My initial reaction to this park was dislike. However, the more I walked around, the more I softened up. My typical vision of camping is a dense coniferous forest replete with sword ferns, moss, Methuselah's Beach, and the aroma of nurse logs. I found myself greeted with wide open spaces, a mixed forest, and a plethora of wildflowers. While not my traditional choice, I unexpectedly revelled in the beauty of this area.
Champoeg (pronounced "shampoo-ey") has a fairly decent mix of family-friendly activities. A few paved hiking biking trails wend through the park as well as a few well-maintained hiking trails. While I did not trod much of them with my own feet, they have been reported as very easy. The day-use area is large and within walking distance of the campground. It offered a 15-hole disc golf course, horse shoes, and access to a dock on the river. While trails may dip closer to the river, this was the only access to the water I found near the campground. It seems to be the "bring a book and cool your toes" sort of experience with the river rather than the splash in and poke at the water denizens type. A few people were also fishing off the dock.

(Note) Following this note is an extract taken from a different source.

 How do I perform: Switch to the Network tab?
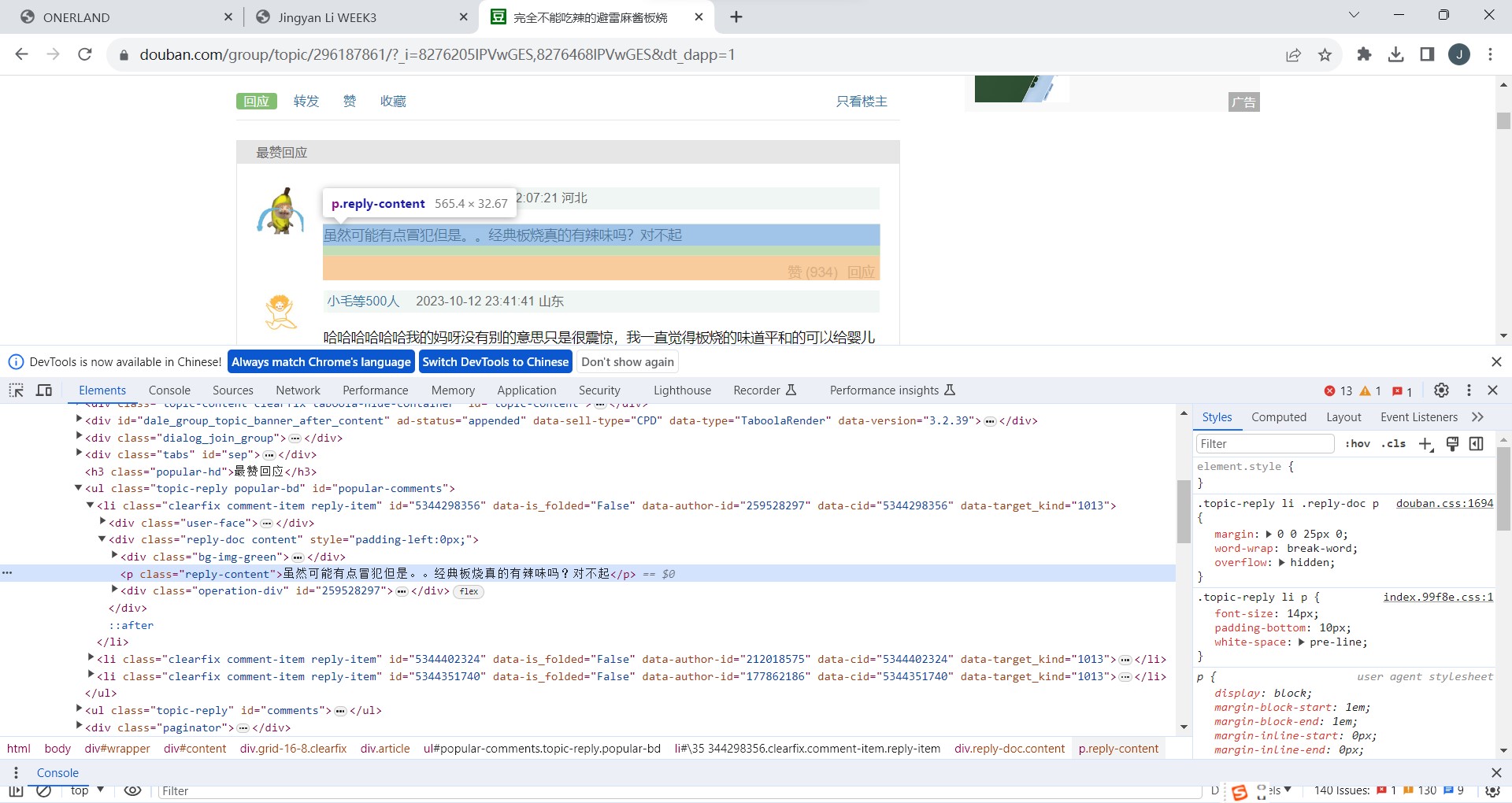tap(298, 390)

One hugely unique perspective Champoeg offers in a historical look at the little town that was lost to the river flooding. They offer reenactments of everything from blacksmithing to children's games. There are old cabins and houses that have been transformed into museums. Quite a bit of history, complete with markers and monuments, seems to be the origin of this park. They also have the Historic Butteville store, the oldest continually operating store in the state. This history portion of the State Park will require you to drive or hoof it a decent, though not entirely daunting, way.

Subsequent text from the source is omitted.